今ならば、行彦と一つになれる。伸は、勢いよく、行彦の体にかかっているブランケットを引きはがした。
「駄目だよ!」
行彦が、伸の体を押し戻そうとする。
「なんでだよ。俺は、行彦がほしいんだ」
「伸くんが、死んじゃう!」
「えっ?」
「お願いだから、もう少しだけ話を聞いて」
行彦の悲痛な叫びに気おされ、伸は、行彦を押さえつけていた手を離した。
さっきとは反対に、横たわった行彦を、伸が見下ろす。行彦は、涙に濡れた瞳で見上げている。
「僕は、悪夢を見るようになった。毎晩毎晩、あの女が部屋に入って来ては、気味の悪い笑顔で僕に話しかけるんだ。『ボクちゃん、お母さんよ』って。
どんなにあらがっても、僕にしがみついて、がんじがらめにして離してくれない。僕は、怖くてたまらなくて……」
行彦の目から涙があふれて、目じりを伝って流れ落ちる。
「やがて、起きているときにも幻覚を見るようになった。後から落ち着いて考えれば、あれはただの幻で現実じゃないってわかるけど、その最中は、本当に恐ろしくて……。
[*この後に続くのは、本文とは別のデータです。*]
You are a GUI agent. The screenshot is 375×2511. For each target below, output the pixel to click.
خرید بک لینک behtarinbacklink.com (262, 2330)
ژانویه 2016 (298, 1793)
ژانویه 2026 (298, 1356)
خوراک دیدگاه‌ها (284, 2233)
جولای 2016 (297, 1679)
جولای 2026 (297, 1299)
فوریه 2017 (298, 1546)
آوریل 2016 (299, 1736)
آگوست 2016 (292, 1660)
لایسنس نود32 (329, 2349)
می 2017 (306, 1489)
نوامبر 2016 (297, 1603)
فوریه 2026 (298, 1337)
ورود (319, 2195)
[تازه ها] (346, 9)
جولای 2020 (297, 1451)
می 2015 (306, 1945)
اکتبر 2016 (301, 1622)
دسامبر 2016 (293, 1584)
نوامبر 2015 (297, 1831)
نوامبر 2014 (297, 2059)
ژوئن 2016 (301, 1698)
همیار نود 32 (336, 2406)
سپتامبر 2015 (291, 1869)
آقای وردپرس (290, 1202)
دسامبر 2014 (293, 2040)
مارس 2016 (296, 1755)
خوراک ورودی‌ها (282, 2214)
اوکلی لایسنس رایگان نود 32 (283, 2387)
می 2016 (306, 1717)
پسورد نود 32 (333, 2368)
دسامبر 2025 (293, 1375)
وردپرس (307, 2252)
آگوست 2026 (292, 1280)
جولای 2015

繰り返すうちに、だんだん、それが幻なのか現実なのかわからなくなって、あの日……」
言葉が途切れ、行彦のきれいな顔が苦しげに歪む。
「行彦」
思わず触れた頬は、温かい。
行彦は、伸のその手を握り、絞り出すように言った。
「いつものように入って来たあの女から逃れたくて、どうしても触れられたくなくて、あの窓を開けて……飛び降りた」
そんな馬鹿な。やっぱり、言っている意味がわからない。行彦は、ここにこうして、俺の手を握って泣いているではないか。
伸は戸惑いながら、泣きじゃくる行彦を見下ろす。
しばらくの間、泣いていた行彦は、何度か深い呼吸を繰り返した後、さらに話し出した。
「その後のことは、よくわからない。気がつくと僕は、いつものように、この部屋の、このベッドの上にいた。
初めのうちは、窓から飛び降りたことも、悪夢か幻覚の一部だと思っていたんだ。でも、お母さんが部屋に入って来て……。
お母さんは、よろよろとベッドのそばまで来ると、床にうずくまって泣き出した。僕は心配になって声をかけたんだ。『お母さん、どうしたの?』って。
だけど、お母さんは……」
こぼれた涙を、伸はぬぐってやる。
「お母さんは、ちっともこっちを見てくれない。まるで、聞こえていないみたいに。それは、何度話しかけても同じだった。
だから僕は、ベッドから下りて、そばまで行って、お母さんの肩に手をかけようとしたんだ。そうしたら……。
手が……お母さんの体をすり抜けた。触ることが出来なかった。何度やっても!」
行彦は、拳を口に当てて激しく泣き出した。伸は、頭の中は混乱したまま、ほとんど無意識のうちに、行彦の髪を撫でる。